# Supplied records
+++

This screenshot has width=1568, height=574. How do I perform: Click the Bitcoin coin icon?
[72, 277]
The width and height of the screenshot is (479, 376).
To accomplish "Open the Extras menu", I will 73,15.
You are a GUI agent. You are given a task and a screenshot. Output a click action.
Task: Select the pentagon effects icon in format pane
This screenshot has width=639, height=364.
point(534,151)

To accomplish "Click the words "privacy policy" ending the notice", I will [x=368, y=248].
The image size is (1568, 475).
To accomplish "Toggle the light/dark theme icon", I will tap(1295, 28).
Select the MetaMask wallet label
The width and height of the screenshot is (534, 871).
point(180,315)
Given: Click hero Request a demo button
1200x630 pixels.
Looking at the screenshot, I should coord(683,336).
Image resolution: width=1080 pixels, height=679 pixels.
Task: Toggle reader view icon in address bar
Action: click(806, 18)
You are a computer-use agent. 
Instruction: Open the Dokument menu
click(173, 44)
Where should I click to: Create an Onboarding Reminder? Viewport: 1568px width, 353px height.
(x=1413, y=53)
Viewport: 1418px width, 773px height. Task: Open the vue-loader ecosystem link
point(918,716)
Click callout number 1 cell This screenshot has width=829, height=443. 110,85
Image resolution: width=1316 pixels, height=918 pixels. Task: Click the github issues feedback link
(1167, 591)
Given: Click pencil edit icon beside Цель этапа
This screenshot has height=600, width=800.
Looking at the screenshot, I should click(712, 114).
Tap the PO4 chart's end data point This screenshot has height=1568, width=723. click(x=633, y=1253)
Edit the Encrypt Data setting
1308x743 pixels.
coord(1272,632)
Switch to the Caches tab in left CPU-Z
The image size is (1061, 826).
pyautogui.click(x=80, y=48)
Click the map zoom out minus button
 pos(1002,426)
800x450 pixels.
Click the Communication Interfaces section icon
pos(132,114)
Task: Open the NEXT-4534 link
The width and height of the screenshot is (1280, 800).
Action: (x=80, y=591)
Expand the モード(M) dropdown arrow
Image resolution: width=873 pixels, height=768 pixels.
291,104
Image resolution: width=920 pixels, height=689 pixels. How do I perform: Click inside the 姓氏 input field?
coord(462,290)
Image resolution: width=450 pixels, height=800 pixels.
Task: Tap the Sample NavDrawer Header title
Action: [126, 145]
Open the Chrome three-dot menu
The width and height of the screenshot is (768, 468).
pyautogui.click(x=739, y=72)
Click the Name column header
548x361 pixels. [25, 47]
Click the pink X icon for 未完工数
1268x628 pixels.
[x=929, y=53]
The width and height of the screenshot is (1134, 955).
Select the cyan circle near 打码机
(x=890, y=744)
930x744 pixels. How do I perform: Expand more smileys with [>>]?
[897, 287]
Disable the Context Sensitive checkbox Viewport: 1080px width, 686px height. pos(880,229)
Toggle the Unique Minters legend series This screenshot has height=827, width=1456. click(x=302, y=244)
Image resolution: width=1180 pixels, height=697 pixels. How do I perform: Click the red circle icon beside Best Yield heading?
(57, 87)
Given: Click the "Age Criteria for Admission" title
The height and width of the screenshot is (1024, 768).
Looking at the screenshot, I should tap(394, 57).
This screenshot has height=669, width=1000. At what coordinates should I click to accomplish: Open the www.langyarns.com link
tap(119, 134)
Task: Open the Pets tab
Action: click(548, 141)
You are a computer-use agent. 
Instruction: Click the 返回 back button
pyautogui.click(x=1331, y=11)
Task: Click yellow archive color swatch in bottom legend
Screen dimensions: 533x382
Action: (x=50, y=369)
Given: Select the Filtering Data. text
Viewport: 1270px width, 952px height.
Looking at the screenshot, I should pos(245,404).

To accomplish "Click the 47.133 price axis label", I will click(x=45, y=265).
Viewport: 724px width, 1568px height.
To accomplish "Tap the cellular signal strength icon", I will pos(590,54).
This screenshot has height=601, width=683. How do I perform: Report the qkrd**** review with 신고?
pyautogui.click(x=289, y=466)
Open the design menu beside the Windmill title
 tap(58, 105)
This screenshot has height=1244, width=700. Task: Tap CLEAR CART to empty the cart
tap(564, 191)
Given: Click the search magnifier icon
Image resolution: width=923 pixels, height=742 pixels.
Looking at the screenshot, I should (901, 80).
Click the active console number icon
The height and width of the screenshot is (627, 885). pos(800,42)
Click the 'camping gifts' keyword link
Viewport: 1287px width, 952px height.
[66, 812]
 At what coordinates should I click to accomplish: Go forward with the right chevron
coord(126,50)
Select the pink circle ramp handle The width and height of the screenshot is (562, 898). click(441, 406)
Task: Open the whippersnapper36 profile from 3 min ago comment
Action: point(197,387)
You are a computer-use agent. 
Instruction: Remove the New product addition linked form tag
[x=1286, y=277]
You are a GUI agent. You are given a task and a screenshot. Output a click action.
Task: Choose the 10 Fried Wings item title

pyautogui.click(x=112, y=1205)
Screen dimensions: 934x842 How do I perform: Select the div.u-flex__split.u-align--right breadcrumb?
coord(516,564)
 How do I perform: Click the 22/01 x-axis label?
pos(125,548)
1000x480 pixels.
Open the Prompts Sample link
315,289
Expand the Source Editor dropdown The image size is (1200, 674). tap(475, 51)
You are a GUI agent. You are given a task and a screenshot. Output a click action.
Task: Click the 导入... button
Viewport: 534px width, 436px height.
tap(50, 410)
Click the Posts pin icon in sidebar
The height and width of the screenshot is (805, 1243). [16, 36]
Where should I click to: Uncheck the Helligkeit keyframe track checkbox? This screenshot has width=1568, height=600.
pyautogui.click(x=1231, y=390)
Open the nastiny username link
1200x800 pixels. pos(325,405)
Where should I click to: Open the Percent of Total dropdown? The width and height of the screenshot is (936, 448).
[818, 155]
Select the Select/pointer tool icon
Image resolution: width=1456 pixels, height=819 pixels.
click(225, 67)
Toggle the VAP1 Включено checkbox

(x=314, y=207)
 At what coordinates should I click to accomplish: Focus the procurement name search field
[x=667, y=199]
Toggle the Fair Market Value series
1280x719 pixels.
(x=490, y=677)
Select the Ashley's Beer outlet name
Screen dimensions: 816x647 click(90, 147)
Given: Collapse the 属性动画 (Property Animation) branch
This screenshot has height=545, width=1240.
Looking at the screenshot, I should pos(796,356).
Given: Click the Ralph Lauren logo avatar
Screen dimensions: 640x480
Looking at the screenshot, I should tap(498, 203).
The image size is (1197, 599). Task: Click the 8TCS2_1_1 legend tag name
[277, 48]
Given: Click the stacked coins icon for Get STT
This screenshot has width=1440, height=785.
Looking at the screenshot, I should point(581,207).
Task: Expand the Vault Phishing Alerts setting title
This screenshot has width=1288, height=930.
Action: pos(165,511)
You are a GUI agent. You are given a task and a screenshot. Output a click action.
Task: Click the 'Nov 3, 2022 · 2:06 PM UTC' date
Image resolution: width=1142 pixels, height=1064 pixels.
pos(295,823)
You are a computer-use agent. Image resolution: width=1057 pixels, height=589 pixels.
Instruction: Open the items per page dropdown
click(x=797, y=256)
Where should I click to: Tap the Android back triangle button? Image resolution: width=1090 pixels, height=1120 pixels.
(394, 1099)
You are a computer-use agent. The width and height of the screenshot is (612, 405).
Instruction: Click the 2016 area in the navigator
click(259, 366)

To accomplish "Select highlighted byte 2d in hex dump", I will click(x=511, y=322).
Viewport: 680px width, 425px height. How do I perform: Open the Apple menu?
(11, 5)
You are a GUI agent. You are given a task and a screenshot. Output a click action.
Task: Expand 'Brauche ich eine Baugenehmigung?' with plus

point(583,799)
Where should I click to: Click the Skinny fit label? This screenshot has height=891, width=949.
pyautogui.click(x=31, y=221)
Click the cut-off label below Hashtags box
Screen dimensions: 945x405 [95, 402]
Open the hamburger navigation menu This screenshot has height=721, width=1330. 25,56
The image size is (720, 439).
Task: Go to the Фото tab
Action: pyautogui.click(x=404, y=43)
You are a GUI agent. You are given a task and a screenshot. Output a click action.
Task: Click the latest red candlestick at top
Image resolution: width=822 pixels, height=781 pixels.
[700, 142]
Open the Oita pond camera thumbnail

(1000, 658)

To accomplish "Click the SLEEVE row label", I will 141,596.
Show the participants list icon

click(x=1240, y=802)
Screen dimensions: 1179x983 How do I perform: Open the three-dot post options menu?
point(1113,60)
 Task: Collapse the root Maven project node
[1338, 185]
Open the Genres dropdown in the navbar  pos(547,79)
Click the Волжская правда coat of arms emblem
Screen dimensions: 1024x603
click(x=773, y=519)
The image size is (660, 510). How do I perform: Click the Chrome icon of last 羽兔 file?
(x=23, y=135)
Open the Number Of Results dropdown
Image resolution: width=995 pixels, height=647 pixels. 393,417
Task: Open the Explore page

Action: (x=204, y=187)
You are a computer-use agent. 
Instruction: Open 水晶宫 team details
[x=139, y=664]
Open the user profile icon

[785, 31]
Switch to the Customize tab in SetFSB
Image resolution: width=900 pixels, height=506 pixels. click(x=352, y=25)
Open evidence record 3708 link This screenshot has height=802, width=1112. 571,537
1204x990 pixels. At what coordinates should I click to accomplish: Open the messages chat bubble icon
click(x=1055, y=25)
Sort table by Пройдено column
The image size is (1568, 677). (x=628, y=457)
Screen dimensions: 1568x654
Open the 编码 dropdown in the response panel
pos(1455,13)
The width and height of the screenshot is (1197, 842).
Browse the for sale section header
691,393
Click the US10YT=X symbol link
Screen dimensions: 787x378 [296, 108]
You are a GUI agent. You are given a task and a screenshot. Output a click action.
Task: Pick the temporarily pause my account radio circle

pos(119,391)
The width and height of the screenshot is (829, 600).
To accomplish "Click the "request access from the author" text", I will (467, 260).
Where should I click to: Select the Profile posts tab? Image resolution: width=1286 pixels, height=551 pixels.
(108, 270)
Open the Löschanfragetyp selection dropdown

+++

# Exercise
Retype, in the same exact form, the lines of the material above from the line holding "The image size is (1061, 826)." through the line holding "Disable the Context".

# Result for this task
The image size is (1061, 826).
pyautogui.click(x=80, y=48)
Click the map zoom out minus button
 pos(1002,426)
800x450 pixels.
Click the Communication Interfaces section icon
pos(132,114)
Task: Open the NEXT-4534 link
The width and height of the screenshot is (1280, 800).
Action: (x=80, y=591)
Expand the モード(M) dropdown arrow
Image resolution: width=873 pixels, height=768 pixels.
291,104
Image resolution: width=920 pixels, height=689 pixels. How do I perform: Click inside the 姓氏 input field?
coord(462,290)
Image resolution: width=450 pixels, height=800 pixels.
Task: Tap the Sample NavDrawer Header title
Action: [126, 145]
Open the Chrome three-dot menu
The width and height of the screenshot is (768, 468).
pyautogui.click(x=739, y=72)
Click the Name column header
548x361 pixels. [25, 47]
Click the pink X icon for 未完工数
1268x628 pixels.
[x=929, y=53]
The width and height of the screenshot is (1134, 955).
Select the cyan circle near 打码机
(x=890, y=744)
930x744 pixels. How do I perform: Expand more smileys with [>>]?
[897, 287]
Disable the Context Sensitive checkbox Viewport: 1080px width, 686px height. pos(880,229)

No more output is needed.